CHAPEL HILL, N.C. - Ryan Houston ran for a pair of fourth-quarter touchdowns to help No. 19 North Carolina beat No. 22 Georgia Tech 28-7 on Saturday.

Cameron Sexton added two touchdown passes for the Tar Heels (7-2, 3-2 Atlantic Coast Conference), who earned a critical win in the muddled Coastal Division race and ensured their first winning season in seven years.

North Carolina - among the nation's leaders in turnover margin - also hung in defensively against the Yellow Jackets' triple-option offense and converted a pair of fumbles into Houston's touchdowns to break the game open.

Georgia Tech (7-3, 4-3) finished with 326 yards rushing and 423 total yards, but never could sustain a scoring drive nor push deeper than the Tar Heels' 23-yard line until Jonathan Dwyer's 85-yard touchdown run - the longest rush allowed by North Carolina - with 6 minutes left.

By then, however, the Tar Heels already had a 21-0 lead.

North Carolina's offense didn't give its defense much help, getting Sexton's touchdown pass to Zack Pianalto on the opening drive but little else for the next two-plus quarters. That is, until Georgia Tech's Roddy Jones muffed a punt that was recovered by Matt Merletti at the Yellow Jackets 30 late in the third quarter.
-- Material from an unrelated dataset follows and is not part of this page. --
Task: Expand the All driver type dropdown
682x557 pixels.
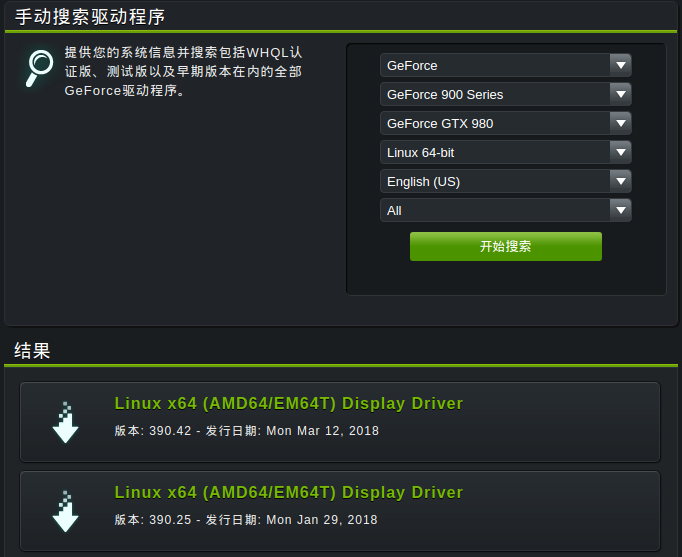Action: point(505,210)
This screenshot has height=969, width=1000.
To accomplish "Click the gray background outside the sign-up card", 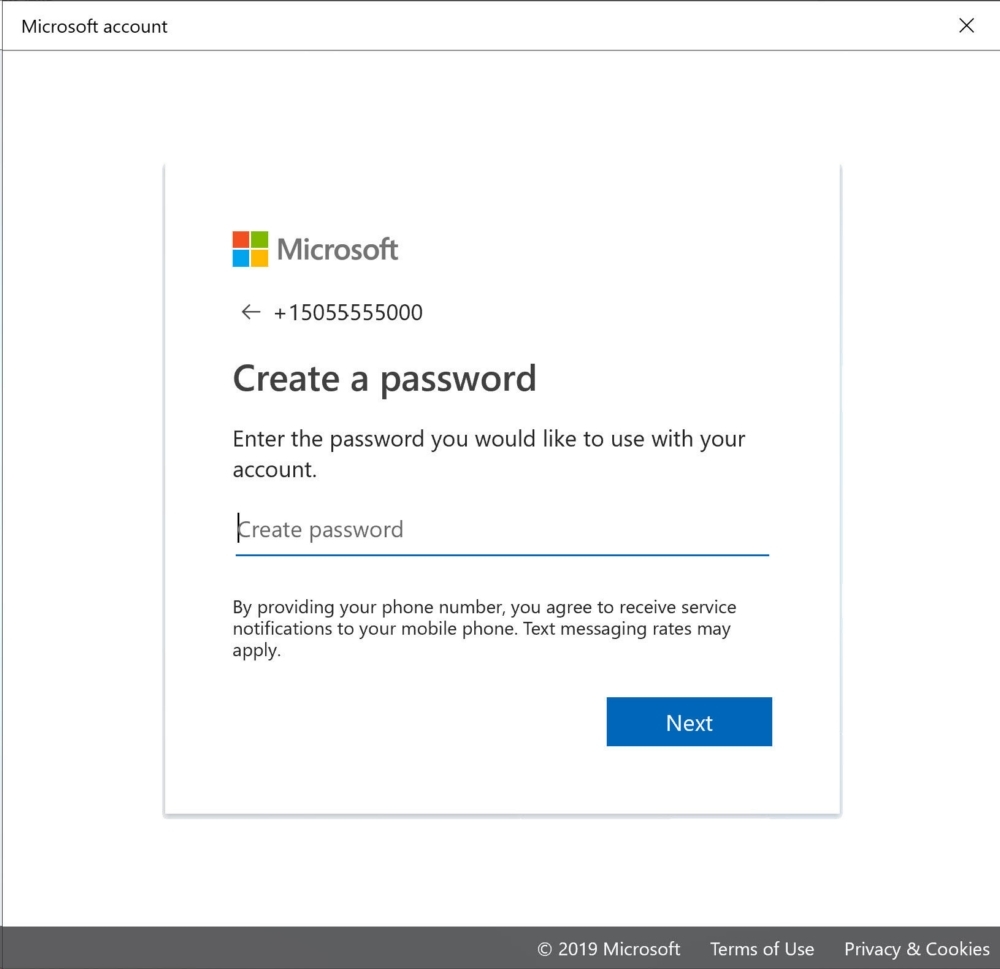I will click(x=80, y=500).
North Carolina converted quickly, getting an 8-yard run from Shaun Draughn to help set up Houston's 2-yard score that made it 14-0 with 13:57 to play.

Then, Robert Quinn stripped Jaybo Shaw on a keeper and Mark Paschal recovered the fumble on the ensuing possession. Houston converted again, running four straight times before bouncing off a hit from Morgan Burnett at the goalline for a 3-yard score that pushed the lead to 21 points with 10:49 left.

Draughn finished with 90 yards rushing, while Houston had a career-high 74. That offset a shaky passing day from Sexton, who went just 7-for-16 for 100 yards but found Hakeem Nicks for an easy 31-yard score on fourth down with 4:11 left to seal it. Nicks later added a 22-yard catch late in the game from T.J. Yates, making his first appearance from a broken ankle suffered in September, to set the school's career receiving yardage record.

Dwyer, the league's No. 2 rusher, ran for 157 yards, but the Yellow Jackets had several miscues that kept them scoreless when the game was in doubt.

They failed to convert either of their fourth-down tries - neither more than 3 yards - and Scott Blair went wide right on field goals of 40 and 52 yards in the first half. Then, when Shaw replaced an ineffective Josh Nesbitt and directed a drive to North Carolina's 29 in the third quarter, the Yellow Jackets were penalized for a chop block and holding that pushed the ball to midfield. That possession ended with Blair's quick-kick punt that rolled into the end zone for a touchback.